• **TO DO**:
A complete and exact copy of the entries below is the expected result.

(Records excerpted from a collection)
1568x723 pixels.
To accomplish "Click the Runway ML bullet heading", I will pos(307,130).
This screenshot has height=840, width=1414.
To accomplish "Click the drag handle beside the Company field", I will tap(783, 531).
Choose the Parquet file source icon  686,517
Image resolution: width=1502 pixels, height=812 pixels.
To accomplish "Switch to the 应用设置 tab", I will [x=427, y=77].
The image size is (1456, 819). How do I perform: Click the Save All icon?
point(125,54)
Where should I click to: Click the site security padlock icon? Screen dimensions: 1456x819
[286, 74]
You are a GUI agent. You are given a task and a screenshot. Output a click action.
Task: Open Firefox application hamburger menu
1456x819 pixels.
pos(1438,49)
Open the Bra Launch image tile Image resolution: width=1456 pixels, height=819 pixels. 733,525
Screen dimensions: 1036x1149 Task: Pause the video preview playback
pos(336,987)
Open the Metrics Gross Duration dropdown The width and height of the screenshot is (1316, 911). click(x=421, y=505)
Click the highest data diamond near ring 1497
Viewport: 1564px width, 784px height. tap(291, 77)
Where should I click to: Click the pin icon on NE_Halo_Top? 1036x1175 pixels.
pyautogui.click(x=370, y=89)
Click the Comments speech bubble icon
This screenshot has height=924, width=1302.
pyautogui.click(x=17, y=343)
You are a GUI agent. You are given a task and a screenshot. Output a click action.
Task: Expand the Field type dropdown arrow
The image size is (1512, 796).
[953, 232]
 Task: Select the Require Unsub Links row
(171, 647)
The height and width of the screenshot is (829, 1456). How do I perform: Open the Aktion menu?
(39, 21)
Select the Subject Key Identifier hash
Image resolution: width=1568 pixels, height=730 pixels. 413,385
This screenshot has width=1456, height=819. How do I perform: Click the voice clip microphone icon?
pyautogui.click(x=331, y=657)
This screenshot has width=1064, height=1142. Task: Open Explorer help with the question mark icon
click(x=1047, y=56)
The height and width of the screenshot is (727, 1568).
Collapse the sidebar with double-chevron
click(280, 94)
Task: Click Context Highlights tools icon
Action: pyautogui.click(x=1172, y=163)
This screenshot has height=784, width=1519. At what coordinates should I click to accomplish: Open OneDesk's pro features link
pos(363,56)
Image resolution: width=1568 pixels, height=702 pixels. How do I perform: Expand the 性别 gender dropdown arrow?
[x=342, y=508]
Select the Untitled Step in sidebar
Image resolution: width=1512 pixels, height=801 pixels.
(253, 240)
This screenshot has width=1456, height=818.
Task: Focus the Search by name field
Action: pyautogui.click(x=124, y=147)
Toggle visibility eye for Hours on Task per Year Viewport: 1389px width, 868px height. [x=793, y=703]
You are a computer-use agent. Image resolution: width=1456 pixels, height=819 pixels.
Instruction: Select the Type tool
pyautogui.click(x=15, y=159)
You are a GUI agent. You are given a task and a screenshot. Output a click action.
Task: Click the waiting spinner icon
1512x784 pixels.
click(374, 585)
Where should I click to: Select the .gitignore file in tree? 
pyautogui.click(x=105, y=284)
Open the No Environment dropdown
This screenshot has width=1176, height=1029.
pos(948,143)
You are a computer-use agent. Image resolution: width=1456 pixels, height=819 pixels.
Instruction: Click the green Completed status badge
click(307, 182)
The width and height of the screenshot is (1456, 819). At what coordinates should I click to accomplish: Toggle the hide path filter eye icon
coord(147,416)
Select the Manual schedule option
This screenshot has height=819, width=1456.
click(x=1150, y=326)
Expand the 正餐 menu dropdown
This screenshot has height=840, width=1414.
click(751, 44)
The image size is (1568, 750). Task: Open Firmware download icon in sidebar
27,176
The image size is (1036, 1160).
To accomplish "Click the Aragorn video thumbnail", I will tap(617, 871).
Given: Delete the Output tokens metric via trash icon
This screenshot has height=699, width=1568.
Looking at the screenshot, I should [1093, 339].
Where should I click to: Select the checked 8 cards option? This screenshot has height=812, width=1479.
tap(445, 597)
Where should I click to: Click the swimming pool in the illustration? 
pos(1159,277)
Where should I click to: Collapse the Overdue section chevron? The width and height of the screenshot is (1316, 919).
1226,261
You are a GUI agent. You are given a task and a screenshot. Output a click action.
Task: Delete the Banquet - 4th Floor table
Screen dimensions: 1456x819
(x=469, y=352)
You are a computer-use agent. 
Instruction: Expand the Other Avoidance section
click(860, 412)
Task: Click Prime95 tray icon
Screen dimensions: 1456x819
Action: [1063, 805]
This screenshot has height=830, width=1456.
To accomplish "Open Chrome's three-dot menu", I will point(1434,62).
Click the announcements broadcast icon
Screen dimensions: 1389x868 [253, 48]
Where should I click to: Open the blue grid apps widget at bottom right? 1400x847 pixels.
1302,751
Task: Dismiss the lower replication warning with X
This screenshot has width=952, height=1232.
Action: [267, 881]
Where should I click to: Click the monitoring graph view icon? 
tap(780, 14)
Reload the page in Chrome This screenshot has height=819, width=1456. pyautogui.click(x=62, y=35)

• **ANSWER TO THIS PROBLEM**:
1568x723 pixels.
To accomplish "Click the Runway ML bullet heading", I will pos(307,130).
This screenshot has height=840, width=1414.
To accomplish "Click the drag handle beside the Company field", I will tap(783, 531).
Choose the Parquet file source icon  686,517
Image resolution: width=1502 pixels, height=812 pixels.
To accomplish "Switch to the 应用设置 tab", I will [x=427, y=77].
The image size is (1456, 819). How do I perform: Click the Save All icon?
point(125,54)
Where should I click to: Click the site security padlock icon? Screen dimensions: 1456x819
[286, 74]
You are a GUI agent. You are given a task and a screenshot. Output a click action.
Task: Open Firefox application hamburger menu
1456x819 pixels.
pos(1438,49)
Open the Bra Launch image tile Image resolution: width=1456 pixels, height=819 pixels. 733,525
Screen dimensions: 1036x1149 Task: Pause the video preview playback
pos(336,987)
Open the Metrics Gross Duration dropdown The width and height of the screenshot is (1316, 911). click(x=421, y=505)
Click the highest data diamond near ring 1497
Viewport: 1564px width, 784px height. tap(291, 77)
Where should I click to: Click the pin icon on NE_Halo_Top? 1036x1175 pixels.
pyautogui.click(x=370, y=89)
Click the Comments speech bubble icon
This screenshot has height=924, width=1302.
pyautogui.click(x=17, y=343)
You are a GUI agent. You are given a task and a screenshot. Output a click action.
Task: Expand the Field type dropdown arrow
The image size is (1512, 796).
[953, 232]
 Task: Select the Require Unsub Links row
(171, 647)
The height and width of the screenshot is (829, 1456). How do I perform: Open the Aktion menu?
(39, 21)
Select the Subject Key Identifier hash
Image resolution: width=1568 pixels, height=730 pixels. 413,385
This screenshot has width=1456, height=819. How do I perform: Click the voice clip microphone icon?
pyautogui.click(x=331, y=657)
This screenshot has width=1064, height=1142. Task: Open Explorer help with the question mark icon
click(x=1047, y=56)
The height and width of the screenshot is (727, 1568).
Collapse the sidebar with double-chevron
click(280, 94)
Task: Click Context Highlights tools icon
Action: pyautogui.click(x=1172, y=163)
This screenshot has height=784, width=1519. At what coordinates should I click to accomplish: Open OneDesk's pro features link
pos(363,56)
Image resolution: width=1568 pixels, height=702 pixels. How do I perform: Expand the 性别 gender dropdown arrow?
[x=342, y=508]
Select the Untitled Step in sidebar
Image resolution: width=1512 pixels, height=801 pixels.
(253, 240)
This screenshot has width=1456, height=818.
Task: Focus the Search by name field
Action: pyautogui.click(x=124, y=147)
Toggle visibility eye for Hours on Task per Year Viewport: 1389px width, 868px height. [x=793, y=703]
You are a computer-use agent. Image resolution: width=1456 pixels, height=819 pixels.
Instruction: Select the Type tool
pyautogui.click(x=15, y=159)
You are a GUI agent. You are given a task and a screenshot. Output a click action.
Task: Click the waiting spinner icon
1512x784 pixels.
click(374, 585)
Where should I click to: Select the .gitignore file in tree? 
pyautogui.click(x=105, y=284)
Open the No Environment dropdown
This screenshot has width=1176, height=1029.
pos(948,143)
You are a computer-use agent. Image resolution: width=1456 pixels, height=819 pixels.
Instruction: Click the green Completed status badge
click(307, 182)
The width and height of the screenshot is (1456, 819). At what coordinates should I click to accomplish: Toggle the hide path filter eye icon
coord(147,416)
Select the Manual schedule option
This screenshot has height=819, width=1456.
click(x=1150, y=326)
Expand the 正餐 menu dropdown
This screenshot has height=840, width=1414.
click(751, 44)
The image size is (1568, 750). Task: Open Firmware download icon in sidebar
27,176
The image size is (1036, 1160).
To accomplish "Click the Aragorn video thumbnail", I will tap(617, 871).
Given: Delete the Output tokens metric via trash icon
This screenshot has height=699, width=1568.
Looking at the screenshot, I should [1093, 339].
Where should I click to: Select the checked 8 cards option? This screenshot has height=812, width=1479.
tap(445, 597)
Where should I click to: Click the swimming pool in the illustration? 
pos(1159,277)
Where should I click to: Collapse the Overdue section chevron? The width and height of the screenshot is (1316, 919).
1226,261
You are a GUI agent. You are given a task and a screenshot. Output a click action.
Task: Delete the Banquet - 4th Floor table
Screen dimensions: 1456x819
(x=469, y=352)
You are a computer-use agent. 
Instruction: Expand the Other Avoidance section
click(860, 412)
Task: Click Prime95 tray icon
Screen dimensions: 1456x819
Action: [1063, 805]
This screenshot has height=830, width=1456.
To accomplish "Open Chrome's three-dot menu", I will point(1434,62).
Click the announcements broadcast icon
Screen dimensions: 1389x868 [253, 48]
Where should I click to: Open the blue grid apps widget at bottom right? 1400x847 pixels.
1302,751
Task: Dismiss the lower replication warning with X
This screenshot has width=952, height=1232.
Action: [267, 881]
Where should I click to: Click the monitoring graph view icon? 
tap(780, 14)
Reload the page in Chrome This screenshot has height=819, width=1456. pyautogui.click(x=62, y=35)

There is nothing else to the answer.